──────── WORKING DATA ────────

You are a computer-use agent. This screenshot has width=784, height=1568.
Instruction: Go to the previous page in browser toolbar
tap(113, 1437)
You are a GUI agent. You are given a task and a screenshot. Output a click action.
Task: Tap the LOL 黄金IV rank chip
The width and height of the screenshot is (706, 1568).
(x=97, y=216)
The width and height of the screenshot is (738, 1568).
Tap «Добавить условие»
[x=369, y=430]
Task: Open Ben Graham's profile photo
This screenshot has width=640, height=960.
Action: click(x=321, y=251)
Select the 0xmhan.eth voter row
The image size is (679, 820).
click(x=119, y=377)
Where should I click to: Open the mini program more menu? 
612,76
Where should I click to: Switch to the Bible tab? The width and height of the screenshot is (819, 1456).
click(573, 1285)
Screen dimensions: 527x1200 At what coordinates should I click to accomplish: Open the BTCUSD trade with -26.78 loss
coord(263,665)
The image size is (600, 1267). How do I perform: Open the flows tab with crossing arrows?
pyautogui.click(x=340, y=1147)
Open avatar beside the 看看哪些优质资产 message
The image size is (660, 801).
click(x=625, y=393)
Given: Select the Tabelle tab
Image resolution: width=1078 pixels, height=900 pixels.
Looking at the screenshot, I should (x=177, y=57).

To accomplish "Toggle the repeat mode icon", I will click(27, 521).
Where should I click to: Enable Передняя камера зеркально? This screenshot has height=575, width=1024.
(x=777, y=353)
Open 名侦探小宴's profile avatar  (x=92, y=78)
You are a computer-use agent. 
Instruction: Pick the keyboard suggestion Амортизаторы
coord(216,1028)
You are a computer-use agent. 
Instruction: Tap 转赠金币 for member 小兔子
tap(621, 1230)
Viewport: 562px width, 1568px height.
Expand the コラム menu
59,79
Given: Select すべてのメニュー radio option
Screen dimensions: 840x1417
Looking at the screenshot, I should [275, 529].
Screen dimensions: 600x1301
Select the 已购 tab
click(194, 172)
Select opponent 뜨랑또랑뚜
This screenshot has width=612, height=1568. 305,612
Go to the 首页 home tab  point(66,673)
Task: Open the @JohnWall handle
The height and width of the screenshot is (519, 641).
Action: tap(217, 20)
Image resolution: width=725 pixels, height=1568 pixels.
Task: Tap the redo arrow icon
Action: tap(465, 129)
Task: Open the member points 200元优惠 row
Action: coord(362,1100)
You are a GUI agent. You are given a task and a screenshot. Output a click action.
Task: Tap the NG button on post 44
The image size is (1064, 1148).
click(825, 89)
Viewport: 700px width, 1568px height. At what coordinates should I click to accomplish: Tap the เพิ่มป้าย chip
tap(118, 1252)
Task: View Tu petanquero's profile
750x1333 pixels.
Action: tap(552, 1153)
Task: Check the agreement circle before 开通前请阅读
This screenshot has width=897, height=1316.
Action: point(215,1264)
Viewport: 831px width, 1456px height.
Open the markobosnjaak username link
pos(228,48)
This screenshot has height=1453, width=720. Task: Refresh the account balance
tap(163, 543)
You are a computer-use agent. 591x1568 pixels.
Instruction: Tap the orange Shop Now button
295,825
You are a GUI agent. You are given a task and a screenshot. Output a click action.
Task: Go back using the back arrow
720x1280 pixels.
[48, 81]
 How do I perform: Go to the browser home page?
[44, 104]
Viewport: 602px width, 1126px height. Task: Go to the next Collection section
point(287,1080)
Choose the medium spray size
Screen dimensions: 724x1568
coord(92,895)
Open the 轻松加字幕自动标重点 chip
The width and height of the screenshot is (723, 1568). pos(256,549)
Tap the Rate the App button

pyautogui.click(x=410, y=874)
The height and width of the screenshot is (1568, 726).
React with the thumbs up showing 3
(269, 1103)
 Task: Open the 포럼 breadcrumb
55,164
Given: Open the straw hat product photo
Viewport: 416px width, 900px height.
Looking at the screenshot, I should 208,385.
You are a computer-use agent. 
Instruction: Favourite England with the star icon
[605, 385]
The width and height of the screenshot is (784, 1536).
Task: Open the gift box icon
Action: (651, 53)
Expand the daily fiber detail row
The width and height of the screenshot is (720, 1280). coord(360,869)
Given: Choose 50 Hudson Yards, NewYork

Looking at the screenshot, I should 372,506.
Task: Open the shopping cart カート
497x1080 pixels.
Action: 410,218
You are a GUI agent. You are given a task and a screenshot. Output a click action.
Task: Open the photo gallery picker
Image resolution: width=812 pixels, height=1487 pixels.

────────

● **TASK INSTRUCTIONS**: Repeat all of the material above word for word, keeping every line in the same order.

● **SOLUTION TO THIS EXERCISE**:
You are a computer-use agent. This screenshot has width=784, height=1568.
Instruction: Go to the previous page in browser toolbar
tap(113, 1437)
You are a GUI agent. You are given a task and a screenshot. Output a click action.
Task: Tap the LOL 黄金IV rank chip
The width and height of the screenshot is (706, 1568).
(x=97, y=216)
The width and height of the screenshot is (738, 1568).
Tap «Добавить условие»
[x=369, y=430]
Task: Open Ben Graham's profile photo
This screenshot has width=640, height=960.
Action: click(x=321, y=251)
Select the 0xmhan.eth voter row
The image size is (679, 820).
click(x=119, y=377)
Where should I click to: Open the mini program more menu? 
612,76
Where should I click to: Switch to the Bible tab? The width and height of the screenshot is (819, 1456).
click(573, 1285)
Screen dimensions: 527x1200 At what coordinates should I click to accomplish: Open the BTCUSD trade with -26.78 loss
coord(263,665)
The image size is (600, 1267). How do I perform: Open the flows tab with crossing arrows?
pyautogui.click(x=340, y=1147)
Open avatar beside the 看看哪些优质资产 message
The image size is (660, 801).
click(x=625, y=393)
Given: Select the Tabelle tab
Image resolution: width=1078 pixels, height=900 pixels.
Looking at the screenshot, I should (x=177, y=57).

To accomplish "Toggle the repeat mode icon", I will click(27, 521).
Where should I click to: Enable Передняя камера зеркально? This screenshot has height=575, width=1024.
(x=777, y=353)
Open 名侦探小宴's profile avatar  (x=92, y=78)
You are a computer-use agent. 
Instruction: Pick the keyboard suggestion Амортизаторы
coord(216,1028)
You are a computer-use agent. 
Instruction: Tap 转赠金币 for member 小兔子
tap(621, 1230)
Viewport: 562px width, 1568px height.
Expand the コラム menu
59,79
Given: Select すべてのメニュー radio option
Screen dimensions: 840x1417
Looking at the screenshot, I should [275, 529].
Screen dimensions: 600x1301
Select the 已购 tab
click(194, 172)
Select opponent 뜨랑또랑뚜
This screenshot has width=612, height=1568. 305,612
Go to the 首页 home tab  point(66,673)
Task: Open the @JohnWall handle
The height and width of the screenshot is (519, 641).
Action: tap(217, 20)
Image resolution: width=725 pixels, height=1568 pixels.
Task: Tap the redo arrow icon
Action: tap(465, 129)
Task: Open the member points 200元优惠 row
Action: coord(362,1100)
You are a GUI agent. You are given a task and a screenshot. Output a click action.
Task: Tap the NG button on post 44
The image size is (1064, 1148).
click(825, 89)
Viewport: 700px width, 1568px height. At what coordinates should I click to accomplish: Tap the เพิ่มป้าย chip
tap(118, 1252)
Task: View Tu petanquero's profile
750x1333 pixels.
Action: tap(552, 1153)
Task: Check the agreement circle before 开通前请阅读
This screenshot has width=897, height=1316.
Action: point(215,1264)
Viewport: 831px width, 1456px height.
Open the markobosnjaak username link
pos(228,48)
This screenshot has height=1453, width=720. Task: Refresh the account balance
tap(163, 543)
You are a computer-use agent. 591x1568 pixels.
Instruction: Tap the orange Shop Now button
295,825
You are a GUI agent. You are given a task and a screenshot. Output a click action.
Task: Go back using the back arrow
720x1280 pixels.
[48, 81]
 How do I perform: Go to the browser home page?
[44, 104]
Viewport: 602px width, 1126px height. Task: Go to the next Collection section
point(287,1080)
Choose the medium spray size
Screen dimensions: 724x1568
coord(92,895)
Open the 轻松加字幕自动标重点 chip
The width and height of the screenshot is (723, 1568). pos(256,549)
Tap the Rate the App button

pyautogui.click(x=410, y=874)
The height and width of the screenshot is (1568, 726).
React with the thumbs up showing 3
(269, 1103)
 Task: Open the 포럼 breadcrumb
55,164
Given: Open the straw hat product photo
Viewport: 416px width, 900px height.
Looking at the screenshot, I should 208,385.
You are a computer-use agent. 
Instruction: Favourite England with the star icon
[605, 385]
The width and height of the screenshot is (784, 1536).
Task: Open the gift box icon
Action: (651, 53)
Expand the daily fiber detail row
The width and height of the screenshot is (720, 1280). coord(360,869)
Given: Choose 50 Hudson Yards, NewYork

Looking at the screenshot, I should 372,506.
Task: Open the shopping cart カート
497x1080 pixels.
Action: 410,218
You are a GUI agent. You are given a task and a screenshot. Output a click action.
Task: Open the photo gallery picker
Image resolution: width=812 pixels, height=1487 pixels.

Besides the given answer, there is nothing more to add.